The transit system in the area basically consists of the Municipal Railway (Muni), which runs all forms of public transportation operating within the city, proper; the Bay Area Rapid Transit (BART), the far-flung rail system that began service in 1972 with much-heralded computer technology that didn't quite work out as expected; county, municipal, and private bus systems connecting with BART; the Southern Pacific Railway, serving the lower penninsula; and Amtrak, providing service to outlying areas.
Matching performance to capability is no easy matter, however. Here are some recent developments in major sectors of Bay Area public transportation:
* Muni: Hilly San Francisco is particularly hard on buses, and the transit system found itself so far behind on maintenance and repairs, for various reasons, that it borrowed some 60 ''mothballed'' vehicles from Los Angeles. About half of the diesel-powered buses were out of service almost as soon as they were put into use. However, the rest have provided much-needed relief to riders who were more and more frequently being passed by overloaded Muni buses or sometimes not picked up no matter how long they waited. Passengers seeing the L.A. relics pull up to bus stops soon got over the feeling they had stepped into a ''Twilight Zone'' scene.

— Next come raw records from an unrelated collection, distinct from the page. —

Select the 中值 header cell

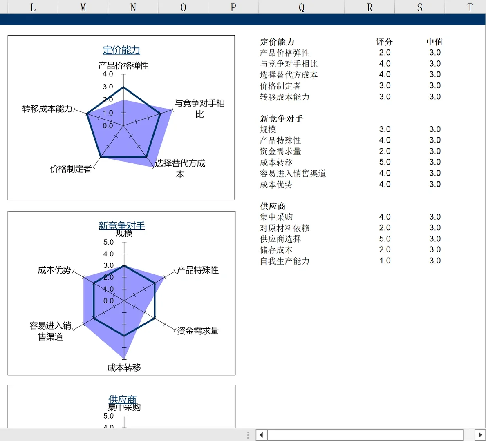[435, 42]
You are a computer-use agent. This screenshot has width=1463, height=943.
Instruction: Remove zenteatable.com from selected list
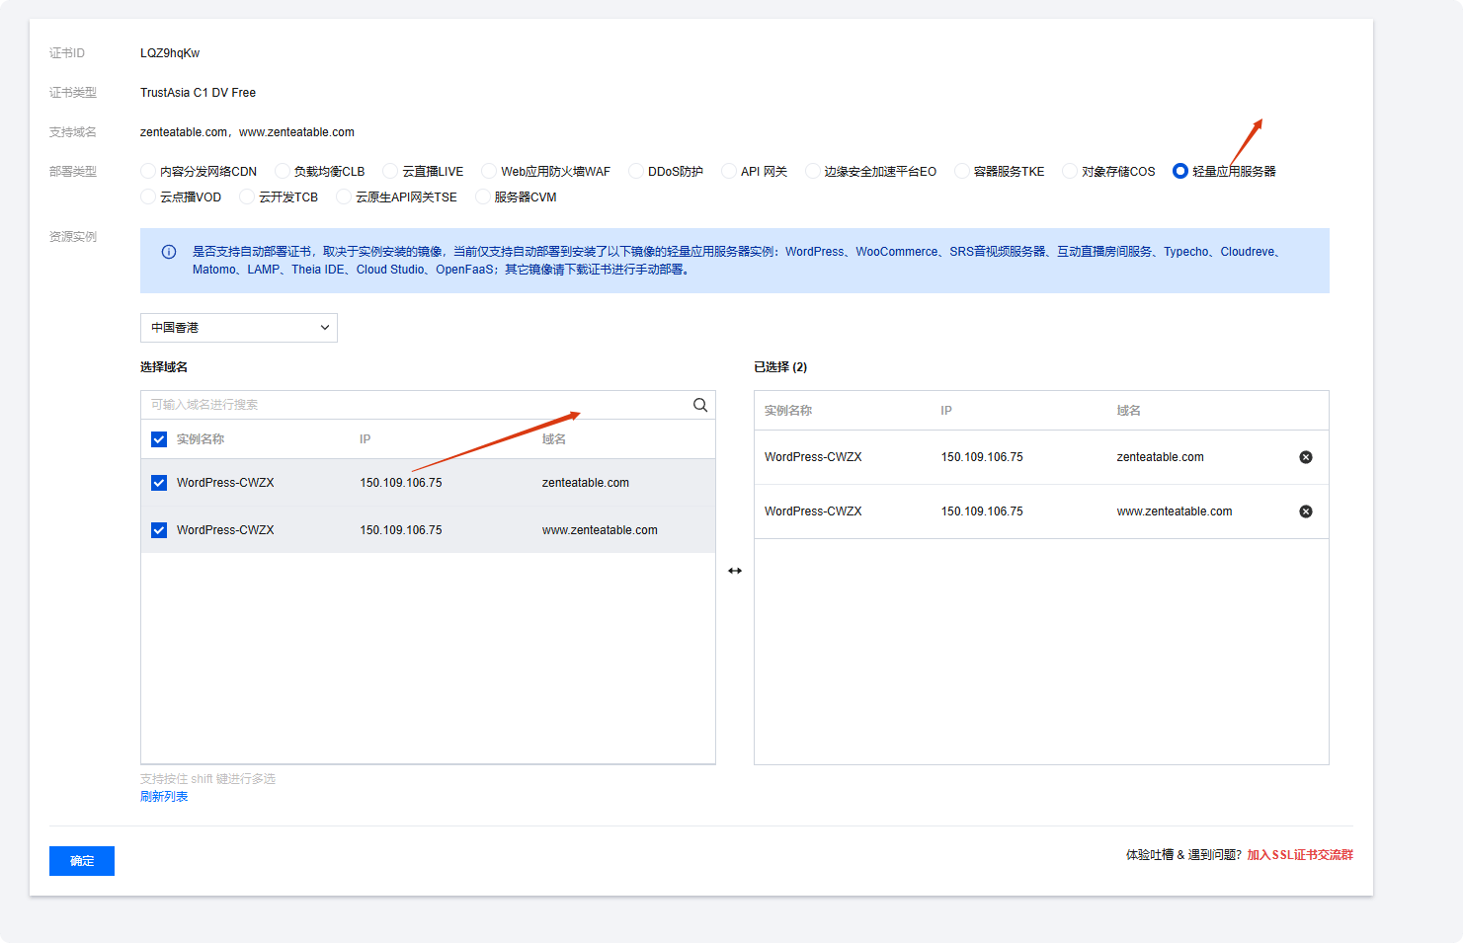coord(1306,457)
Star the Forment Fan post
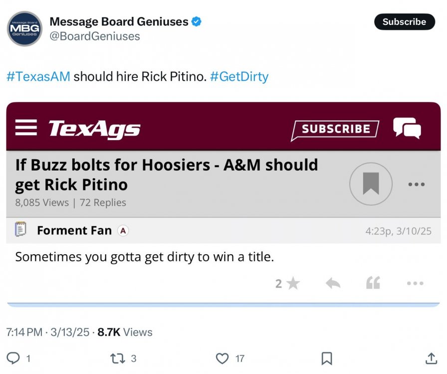 pyautogui.click(x=293, y=284)
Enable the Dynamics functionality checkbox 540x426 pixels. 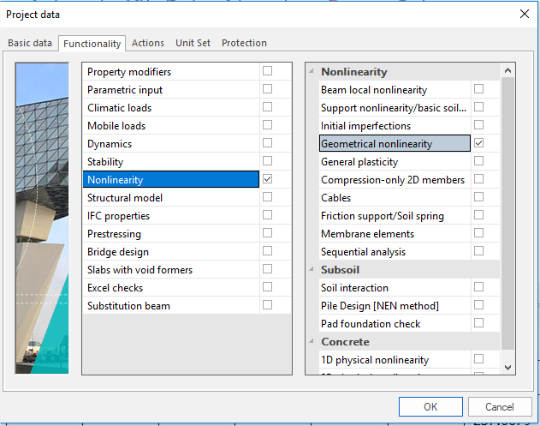point(268,143)
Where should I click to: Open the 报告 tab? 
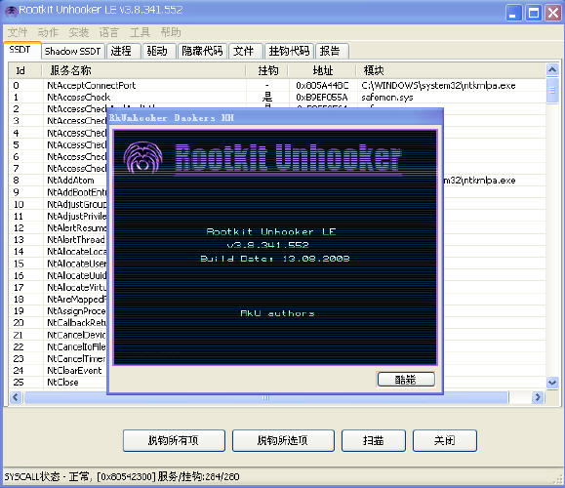pos(331,51)
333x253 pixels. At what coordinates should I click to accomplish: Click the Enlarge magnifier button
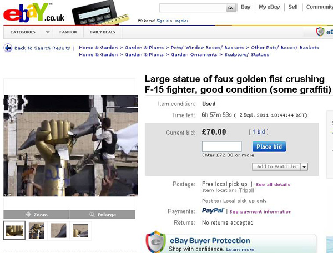102,215
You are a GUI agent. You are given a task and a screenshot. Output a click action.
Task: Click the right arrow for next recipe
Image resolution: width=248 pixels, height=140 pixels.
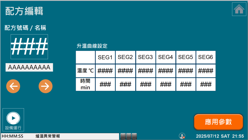tap(45, 86)
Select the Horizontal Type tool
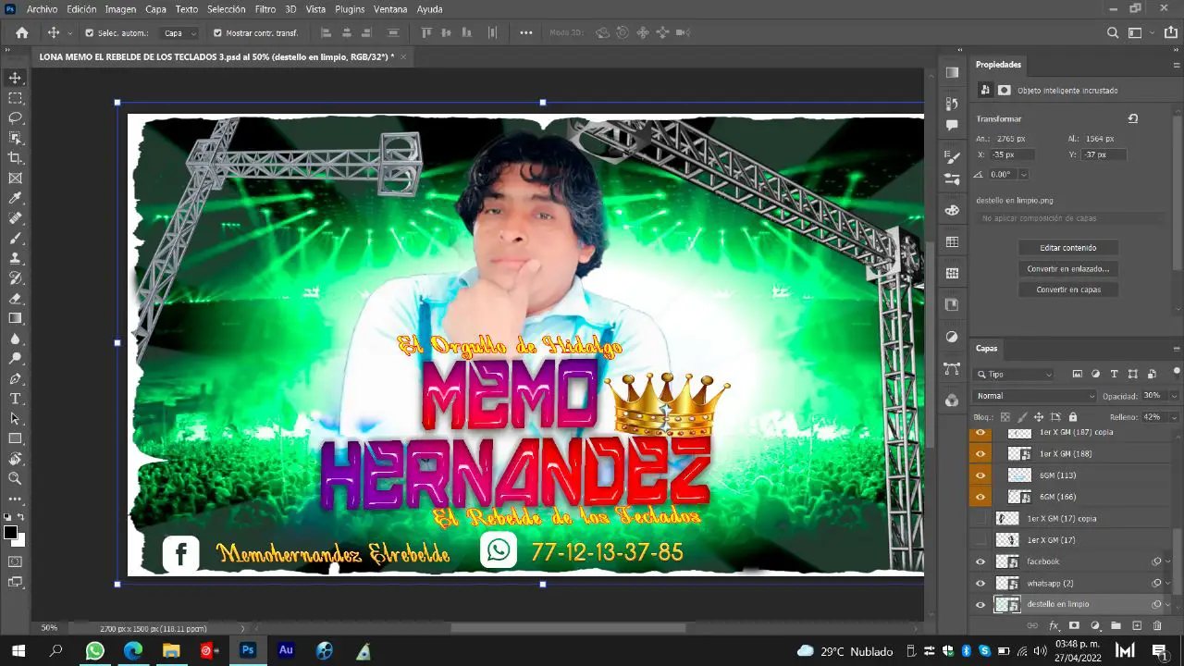Screen dimensions: 1184x666 coord(16,399)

Greeted with perhaps even more incredulity by downtown merchants was a recent proposal to tax commercial property in the business district to the tune of $20. 8 million annually in order to continue providing more frequent transit service to that area than to other parts of the city. Behind the proposal are two factors: first, the anticipated loss of $16.5 million in federal operating grants in the next two years; second, growth in the same period of people taking public transit into downtown San Francisco by 29,000.
* BART: The system that tunnels under San Francisco Bay and stretches north to Concord and Richmond, south to Fremont and Daly City, moves an average of 190 ,000 people a day. But its sleek silver trains have never lived up to the computerized efficiency promised before the system began service in 1972. Trips routinely take more time than they should, and frustrating delays of as much as 30 minutes are not at all unusual.
Now BART's board of directors - even with federal aid uncertain at best - have committed themselves to spend up to $162 million for 60 to 150 newly designed cars and a new train-control system. Said one director: ''We will finally be able to keep the promises we made to the people in 1960.''
* Southern Pacific: Muni recently cut back bus service from the SP station to the commercial area along Market Street (not an easy walk, especially when trying to get to work on time). At about the same time, the railroad balked at a proposal by the city to extend the commuter route over existing but unused freight rails to a more convenient site near the Embarcadero.